SWEET TREATS YOU CAN’T BEAT

Candy canes are fun dipped in hot chocolate, tea, or coffee. Crush them up and sprinkle them over ice cream and other desserts like brownies and cheesecake. Lots of candy cane recipe ideas are easily found online.

A HISTORICAL LOOK AT CANDY CANES

Explore the roots, origins, and history of these sweet treats and learn some fun and fascinating facts. The “J” shape of the candy cane is for Jesus and the two colors intertwined together are symbolic – white standing for purity and holiness and red representing the blood Jesus Christ shed on the cross for us. One popular story is that a choirmaster bent the candy sticks to look like a shepherd’s staff, as a reminder of the shepherds who visited the baby Jesus, to keep a rowdy choir of kids occupied with sugar sticks during the Christmas nativity scene. These sweet treats first appeared in hooked form around 1670. Lucky for our Christmas trees, candy canes are the perfect shape to hang off the fir boughs.

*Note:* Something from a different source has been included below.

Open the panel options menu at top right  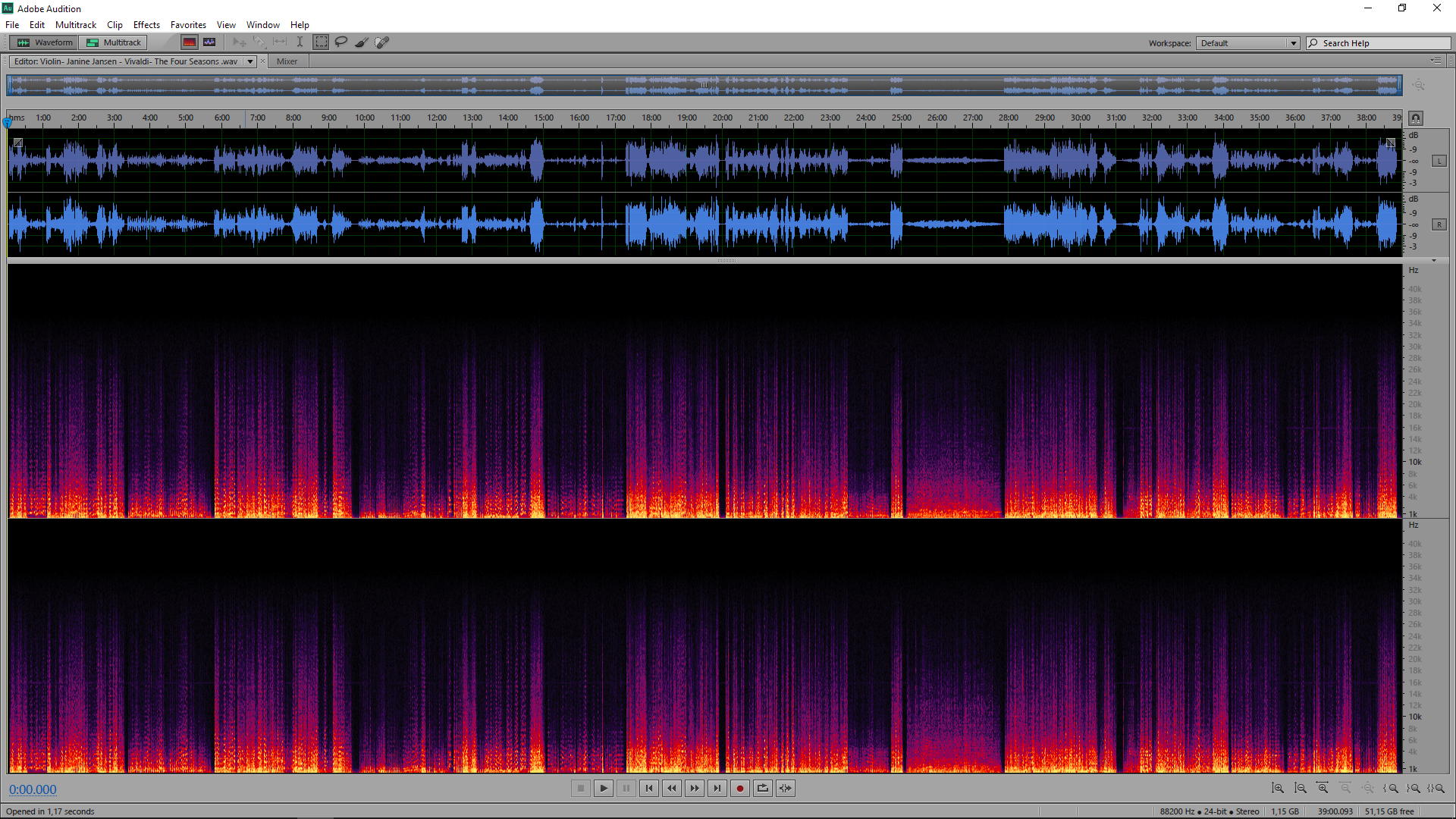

FASCINATING FACTS ABOUT CANDY CANES

  • According to the National Confectioners Association, the first documented use of candy canes to celebrate Christmas was in 1847 when German Swedish immigrant August Imgard decorated a blue spruce tree with candy canes and paper ornaments.
  • Annually, there are nearly 2 billion candy canes produced in America, and 90% are sold between Thanksgiving and Christmas.
  • Happy National Candy Cane Day! This special holiday is celebrated the day after Christmas, on December 26.
  • Candy canes were made by hand until Brasher O. Westerfield invented a machine in 1921.
  • The world’s largest candy cane was built by Chef Alain Roby of Geneva, Illinois, in 2012. It was 51 feet long, required 900 lbs. of sugar, and later was smashed with a hammer so people could take the pieces home.
  • The average candy cane contains 50 calories, is 5 inches and weighs an ounce.
  • The original candy canes were just straight sticks, without the bend.
  • Candy canes used to be all white, not striped, as seen on Christmas cards before the 1900s.
  • The peppermint in candy canes has some health benefits, including aiding digestion, curbing cravings, clearing nasal passages, easing headaches, and of course, making breath fresh.

SUCKER VS. CHEWER

Some people prefer their candy canes to dissolve slowly in their mouths, savoring the flavor, while others bite right in and get a surge of flavor in every chew. A whopping 54% of kids suck on candy canes, whereas 24% crunch them. Presumably, the remainder do a little of both. How do you enjoy your candy canes?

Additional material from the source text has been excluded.